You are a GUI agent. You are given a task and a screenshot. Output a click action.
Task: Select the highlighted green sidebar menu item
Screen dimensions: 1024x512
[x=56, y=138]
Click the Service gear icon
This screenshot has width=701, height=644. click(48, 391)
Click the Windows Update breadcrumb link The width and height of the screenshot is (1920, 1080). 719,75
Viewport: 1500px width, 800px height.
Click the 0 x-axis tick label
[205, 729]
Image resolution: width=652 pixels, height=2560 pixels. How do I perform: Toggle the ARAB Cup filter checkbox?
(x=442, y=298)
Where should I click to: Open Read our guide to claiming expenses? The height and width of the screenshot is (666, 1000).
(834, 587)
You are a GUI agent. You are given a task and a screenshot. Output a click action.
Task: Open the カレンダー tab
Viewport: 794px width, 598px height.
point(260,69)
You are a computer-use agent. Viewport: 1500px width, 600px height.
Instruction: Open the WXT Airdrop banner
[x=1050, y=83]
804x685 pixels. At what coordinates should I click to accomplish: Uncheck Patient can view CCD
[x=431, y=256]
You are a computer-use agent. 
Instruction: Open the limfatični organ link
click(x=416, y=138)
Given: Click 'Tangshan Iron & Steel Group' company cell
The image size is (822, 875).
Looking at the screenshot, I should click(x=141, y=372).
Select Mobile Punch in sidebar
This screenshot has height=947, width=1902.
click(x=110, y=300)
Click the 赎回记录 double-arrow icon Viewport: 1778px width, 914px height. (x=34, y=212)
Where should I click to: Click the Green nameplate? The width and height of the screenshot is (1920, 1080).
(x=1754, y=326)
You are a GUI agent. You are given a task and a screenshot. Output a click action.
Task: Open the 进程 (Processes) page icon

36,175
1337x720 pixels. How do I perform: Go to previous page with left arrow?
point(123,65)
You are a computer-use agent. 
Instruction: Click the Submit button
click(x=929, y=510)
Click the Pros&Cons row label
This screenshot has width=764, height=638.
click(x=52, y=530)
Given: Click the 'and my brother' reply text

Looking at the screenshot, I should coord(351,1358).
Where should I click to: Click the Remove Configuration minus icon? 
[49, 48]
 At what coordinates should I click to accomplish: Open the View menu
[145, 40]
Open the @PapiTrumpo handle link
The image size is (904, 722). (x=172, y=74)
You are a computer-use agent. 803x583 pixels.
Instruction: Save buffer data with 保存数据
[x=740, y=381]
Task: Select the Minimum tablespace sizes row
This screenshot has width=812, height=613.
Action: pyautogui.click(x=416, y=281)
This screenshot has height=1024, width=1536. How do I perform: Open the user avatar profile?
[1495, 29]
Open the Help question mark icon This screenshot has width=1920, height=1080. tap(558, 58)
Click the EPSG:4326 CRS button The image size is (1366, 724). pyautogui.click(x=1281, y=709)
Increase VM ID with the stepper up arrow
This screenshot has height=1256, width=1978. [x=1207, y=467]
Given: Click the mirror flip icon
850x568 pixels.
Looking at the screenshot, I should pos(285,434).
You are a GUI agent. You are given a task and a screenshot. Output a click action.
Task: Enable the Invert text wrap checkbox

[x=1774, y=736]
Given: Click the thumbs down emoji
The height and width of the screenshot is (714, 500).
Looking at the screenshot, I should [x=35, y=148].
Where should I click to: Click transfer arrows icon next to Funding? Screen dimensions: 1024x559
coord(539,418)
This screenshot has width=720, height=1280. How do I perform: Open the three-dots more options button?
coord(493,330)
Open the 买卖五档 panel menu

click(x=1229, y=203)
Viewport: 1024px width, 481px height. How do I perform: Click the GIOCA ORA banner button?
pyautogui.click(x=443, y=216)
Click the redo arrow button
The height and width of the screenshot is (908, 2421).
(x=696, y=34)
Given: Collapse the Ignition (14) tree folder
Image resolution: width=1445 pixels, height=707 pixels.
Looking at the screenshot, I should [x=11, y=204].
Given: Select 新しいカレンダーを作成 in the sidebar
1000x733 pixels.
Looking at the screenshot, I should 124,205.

##############################

▶ **The request**
Copy out the records above from the line with "You are a computer-use agent. 803x583 pixels." to the line with "Looking at the screenshot, I should pos(285,434).", both lines included, with nothing changed.

▶ **Answer for this exercise**
You are a computer-use agent. 803x583 pixels.
Instruction: Save buffer data with 保存数据
[x=740, y=381]
Task: Select the Minimum tablespace sizes row
This screenshot has width=812, height=613.
Action: pyautogui.click(x=416, y=281)
This screenshot has height=1024, width=1536. How do I perform: Open the user avatar profile?
[1495, 29]
Open the Help question mark icon This screenshot has width=1920, height=1080. tap(558, 58)
Click the EPSG:4326 CRS button The image size is (1366, 724). pyautogui.click(x=1281, y=709)
Increase VM ID with the stepper up arrow
This screenshot has height=1256, width=1978. [x=1207, y=467]
Given: Click the mirror flip icon
850x568 pixels.
Looking at the screenshot, I should pos(285,434).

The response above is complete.